Since pictures do not belong in the copy, please repeat every record below exactly without them.

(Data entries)
══════════════════════════════

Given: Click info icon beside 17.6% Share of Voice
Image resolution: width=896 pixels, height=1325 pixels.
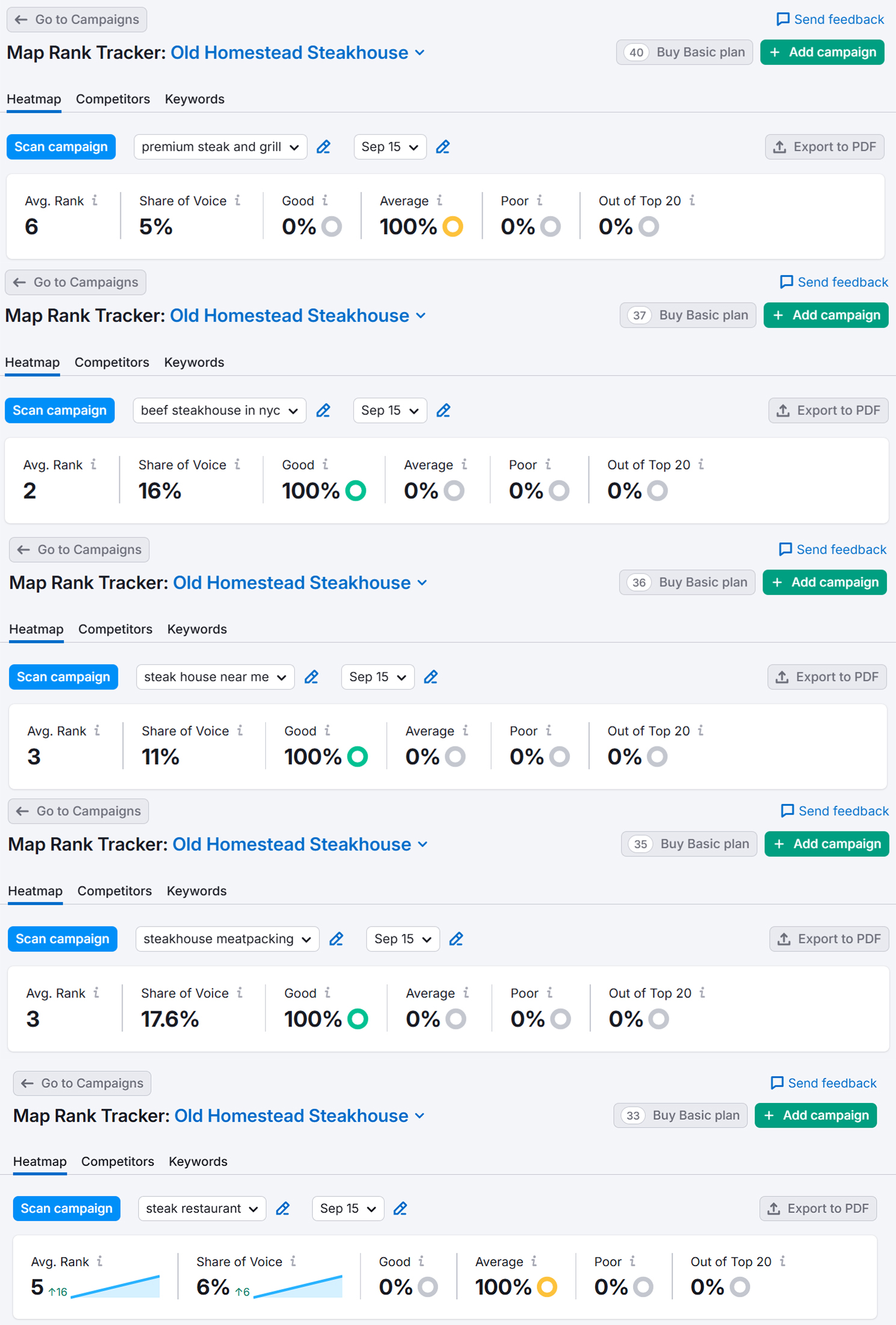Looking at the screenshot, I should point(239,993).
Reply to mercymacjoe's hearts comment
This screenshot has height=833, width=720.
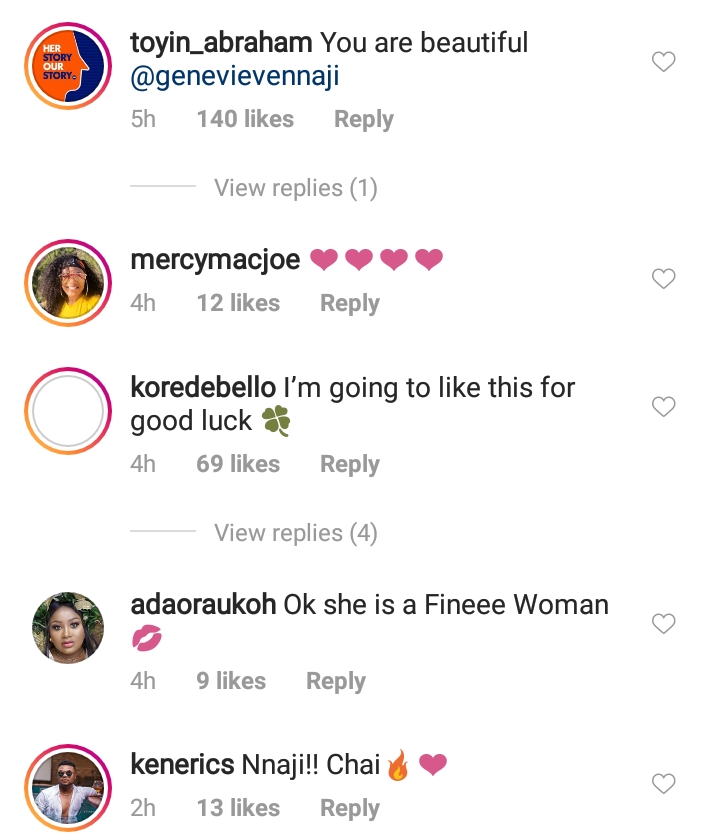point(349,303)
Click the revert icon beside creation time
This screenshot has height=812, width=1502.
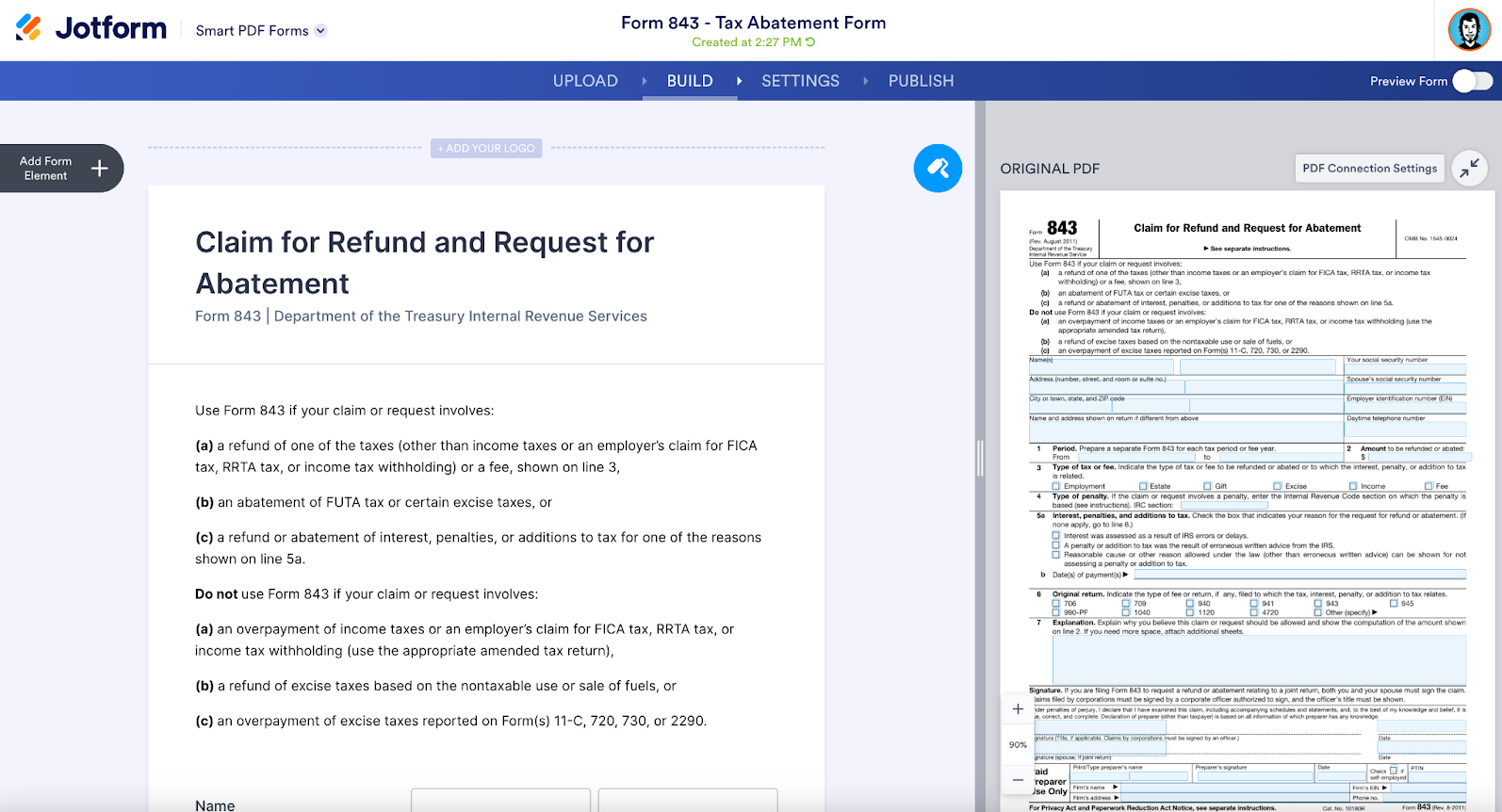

══════════════════════════════

## Output of the task
Given: Click info icon beside 17.6% Share of Voice
Image resolution: width=896 pixels, height=1325 pixels.
Looking at the screenshot, I should point(239,993).
Reply to mercymacjoe's hearts comment
This screenshot has height=833, width=720.
point(349,303)
Click the revert icon beside creation time
This screenshot has height=812, width=1502.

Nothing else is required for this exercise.